WORK TO BE COMPLETED:
Copy out the data from the line with "Describe the element at coordinates (390, 971)" to the line with "This screenshot has height=828, width=690.", swapping "Identify" for "Determine" and leaving everything else the same.

INFORMATION SHOWN below:

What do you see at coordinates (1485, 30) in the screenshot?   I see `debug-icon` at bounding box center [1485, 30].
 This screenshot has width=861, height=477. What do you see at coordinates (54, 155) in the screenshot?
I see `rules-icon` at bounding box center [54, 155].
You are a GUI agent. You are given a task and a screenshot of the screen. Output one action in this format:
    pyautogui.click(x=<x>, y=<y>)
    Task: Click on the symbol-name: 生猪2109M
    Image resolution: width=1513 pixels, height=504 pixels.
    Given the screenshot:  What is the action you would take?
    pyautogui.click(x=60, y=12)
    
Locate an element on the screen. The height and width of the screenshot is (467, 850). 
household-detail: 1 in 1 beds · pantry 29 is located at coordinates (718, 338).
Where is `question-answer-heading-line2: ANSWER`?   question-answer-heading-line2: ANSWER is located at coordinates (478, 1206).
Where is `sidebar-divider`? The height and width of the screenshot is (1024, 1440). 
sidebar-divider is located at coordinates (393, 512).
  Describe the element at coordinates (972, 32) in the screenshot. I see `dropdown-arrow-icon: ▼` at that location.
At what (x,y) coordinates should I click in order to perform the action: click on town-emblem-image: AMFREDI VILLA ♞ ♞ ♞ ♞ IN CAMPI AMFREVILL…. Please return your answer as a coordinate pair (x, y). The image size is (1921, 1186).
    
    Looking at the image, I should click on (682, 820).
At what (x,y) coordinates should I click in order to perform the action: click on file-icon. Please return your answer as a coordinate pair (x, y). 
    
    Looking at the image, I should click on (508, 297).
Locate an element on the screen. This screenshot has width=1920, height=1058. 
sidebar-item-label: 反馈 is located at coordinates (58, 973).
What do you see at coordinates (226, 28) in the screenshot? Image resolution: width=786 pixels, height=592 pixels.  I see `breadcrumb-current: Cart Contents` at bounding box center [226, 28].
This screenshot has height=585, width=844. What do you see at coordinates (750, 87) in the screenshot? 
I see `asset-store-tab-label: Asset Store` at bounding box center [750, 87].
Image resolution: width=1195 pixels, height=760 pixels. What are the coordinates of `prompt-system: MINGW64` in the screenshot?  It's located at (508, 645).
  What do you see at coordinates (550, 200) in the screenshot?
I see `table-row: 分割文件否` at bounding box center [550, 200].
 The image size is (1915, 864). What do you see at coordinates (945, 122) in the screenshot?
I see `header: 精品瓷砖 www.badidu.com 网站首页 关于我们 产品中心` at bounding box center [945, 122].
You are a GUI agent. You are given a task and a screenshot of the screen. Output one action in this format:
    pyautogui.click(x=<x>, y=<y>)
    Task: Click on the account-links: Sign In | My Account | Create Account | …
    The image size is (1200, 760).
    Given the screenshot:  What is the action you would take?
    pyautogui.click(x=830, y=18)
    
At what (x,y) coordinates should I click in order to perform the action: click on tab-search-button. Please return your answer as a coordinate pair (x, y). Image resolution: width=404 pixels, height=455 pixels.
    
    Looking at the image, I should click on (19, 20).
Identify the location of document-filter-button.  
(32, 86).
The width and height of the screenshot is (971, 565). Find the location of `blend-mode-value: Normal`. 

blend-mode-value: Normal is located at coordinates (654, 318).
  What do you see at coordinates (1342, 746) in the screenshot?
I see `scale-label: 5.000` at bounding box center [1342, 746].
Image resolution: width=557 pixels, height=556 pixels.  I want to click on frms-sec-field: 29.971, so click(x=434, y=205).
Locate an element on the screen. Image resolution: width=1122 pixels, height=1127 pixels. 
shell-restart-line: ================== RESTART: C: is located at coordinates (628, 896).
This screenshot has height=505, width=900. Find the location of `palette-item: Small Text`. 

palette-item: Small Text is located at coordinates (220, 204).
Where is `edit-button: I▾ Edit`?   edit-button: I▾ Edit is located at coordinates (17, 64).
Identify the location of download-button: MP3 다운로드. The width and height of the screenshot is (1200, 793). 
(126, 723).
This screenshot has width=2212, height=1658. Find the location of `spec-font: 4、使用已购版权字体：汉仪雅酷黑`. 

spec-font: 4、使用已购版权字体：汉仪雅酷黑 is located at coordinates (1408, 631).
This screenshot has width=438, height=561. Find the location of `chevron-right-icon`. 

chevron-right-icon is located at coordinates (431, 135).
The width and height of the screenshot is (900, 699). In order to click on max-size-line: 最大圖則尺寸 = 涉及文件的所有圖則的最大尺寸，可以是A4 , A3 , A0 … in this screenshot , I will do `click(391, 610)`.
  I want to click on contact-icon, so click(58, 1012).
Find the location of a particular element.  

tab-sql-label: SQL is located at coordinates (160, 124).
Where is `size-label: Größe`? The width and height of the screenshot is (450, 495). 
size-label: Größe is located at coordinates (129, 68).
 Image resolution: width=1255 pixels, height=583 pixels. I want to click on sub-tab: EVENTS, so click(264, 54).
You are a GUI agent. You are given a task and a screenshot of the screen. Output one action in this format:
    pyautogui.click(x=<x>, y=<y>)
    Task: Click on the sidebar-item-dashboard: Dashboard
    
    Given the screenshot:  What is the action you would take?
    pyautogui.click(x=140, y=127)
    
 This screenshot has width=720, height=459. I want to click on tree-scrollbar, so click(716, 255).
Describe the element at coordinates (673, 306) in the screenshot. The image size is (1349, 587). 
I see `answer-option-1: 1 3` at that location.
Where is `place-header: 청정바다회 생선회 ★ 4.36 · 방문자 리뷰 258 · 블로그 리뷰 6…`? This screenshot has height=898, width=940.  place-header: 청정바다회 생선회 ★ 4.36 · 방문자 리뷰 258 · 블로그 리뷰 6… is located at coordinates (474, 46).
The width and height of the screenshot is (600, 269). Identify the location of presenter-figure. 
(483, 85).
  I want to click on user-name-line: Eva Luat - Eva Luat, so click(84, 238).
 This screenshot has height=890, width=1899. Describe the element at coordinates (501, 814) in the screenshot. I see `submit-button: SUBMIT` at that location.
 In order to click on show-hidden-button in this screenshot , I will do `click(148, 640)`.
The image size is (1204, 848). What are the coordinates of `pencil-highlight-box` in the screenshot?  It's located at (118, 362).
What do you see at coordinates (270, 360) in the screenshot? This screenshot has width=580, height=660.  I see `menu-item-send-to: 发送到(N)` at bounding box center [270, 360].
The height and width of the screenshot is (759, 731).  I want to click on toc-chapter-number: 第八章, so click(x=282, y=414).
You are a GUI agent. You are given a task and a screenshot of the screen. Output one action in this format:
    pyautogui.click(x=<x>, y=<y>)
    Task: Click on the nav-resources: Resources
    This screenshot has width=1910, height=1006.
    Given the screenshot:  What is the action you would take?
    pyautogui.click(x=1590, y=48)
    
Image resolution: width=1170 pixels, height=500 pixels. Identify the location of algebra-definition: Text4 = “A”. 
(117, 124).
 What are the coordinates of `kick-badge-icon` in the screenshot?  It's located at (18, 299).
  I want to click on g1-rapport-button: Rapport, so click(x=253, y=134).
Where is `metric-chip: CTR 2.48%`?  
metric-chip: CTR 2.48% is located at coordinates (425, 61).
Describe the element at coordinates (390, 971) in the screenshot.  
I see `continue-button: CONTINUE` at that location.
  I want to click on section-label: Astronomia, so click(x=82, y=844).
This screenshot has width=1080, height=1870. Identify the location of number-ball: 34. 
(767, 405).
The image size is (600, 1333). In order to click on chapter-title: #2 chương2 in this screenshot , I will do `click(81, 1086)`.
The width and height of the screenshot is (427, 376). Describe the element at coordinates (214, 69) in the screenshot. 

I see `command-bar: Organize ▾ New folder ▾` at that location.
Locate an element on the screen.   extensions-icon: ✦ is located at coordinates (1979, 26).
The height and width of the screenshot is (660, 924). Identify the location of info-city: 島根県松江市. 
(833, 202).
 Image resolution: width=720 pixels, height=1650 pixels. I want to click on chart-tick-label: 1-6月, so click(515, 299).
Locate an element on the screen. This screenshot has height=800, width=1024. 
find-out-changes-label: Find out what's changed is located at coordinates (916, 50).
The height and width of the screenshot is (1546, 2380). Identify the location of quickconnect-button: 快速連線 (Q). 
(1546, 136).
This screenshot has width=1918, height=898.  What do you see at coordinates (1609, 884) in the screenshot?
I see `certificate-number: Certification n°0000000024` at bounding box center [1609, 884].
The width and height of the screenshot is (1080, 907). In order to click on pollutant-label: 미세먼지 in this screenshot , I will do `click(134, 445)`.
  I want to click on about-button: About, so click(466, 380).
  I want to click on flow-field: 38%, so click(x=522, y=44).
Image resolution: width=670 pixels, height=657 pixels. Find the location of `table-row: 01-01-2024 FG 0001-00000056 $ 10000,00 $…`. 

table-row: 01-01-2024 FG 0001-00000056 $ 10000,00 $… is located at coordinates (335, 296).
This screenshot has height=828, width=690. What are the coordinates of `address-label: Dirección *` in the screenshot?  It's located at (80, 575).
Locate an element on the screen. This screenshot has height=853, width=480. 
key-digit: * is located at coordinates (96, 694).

End of INFORMATION SHOWN.

TASK OUTPUT:
Describe the element at coordinates (390, 971) in the screenshot.  
I see `continue-button: CONTINUE` at that location.
  I want to click on section-label: Astronomia, so click(x=82, y=844).
This screenshot has width=1080, height=1870. Determine the location of number-ball: 34. 
(767, 405).
The image size is (600, 1333). In order to click on chapter-title: #2 chương2 in this screenshot , I will do `click(81, 1086)`.
The width and height of the screenshot is (427, 376). Describe the element at coordinates (214, 69) in the screenshot. 

I see `command-bar: Organize ▾ New folder ▾` at that location.
Locate an element on the screen.   extensions-icon: ✦ is located at coordinates (1979, 26).
The height and width of the screenshot is (660, 924). Determine the location of info-city: 島根県松江市. 
(833, 202).
 Image resolution: width=720 pixels, height=1650 pixels. I want to click on chart-tick-label: 1-6月, so click(515, 299).
Locate an element on the screen. This screenshot has height=800, width=1024. 
find-out-changes-label: Find out what's changed is located at coordinates (916, 50).
The height and width of the screenshot is (1546, 2380). Determine the location of quickconnect-button: 快速連線 (Q). 
(1546, 136).
This screenshot has width=1918, height=898.  What do you see at coordinates (1609, 884) in the screenshot?
I see `certificate-number: Certification n°0000000024` at bounding box center [1609, 884].
The width and height of the screenshot is (1080, 907). In order to click on pollutant-label: 미세먼지 in this screenshot , I will do `click(134, 445)`.
  I want to click on about-button: About, so click(466, 380).
  I want to click on flow-field: 38%, so click(x=522, y=44).
Image resolution: width=670 pixels, height=657 pixels. Find the location of `table-row: 01-01-2024 FG 0001-00000056 $ 10000,00 $…`. 

table-row: 01-01-2024 FG 0001-00000056 $ 10000,00 $… is located at coordinates (335, 296).
This screenshot has height=828, width=690. What are the coordinates of `address-label: Dirección *` in the screenshot?  It's located at (80, 575).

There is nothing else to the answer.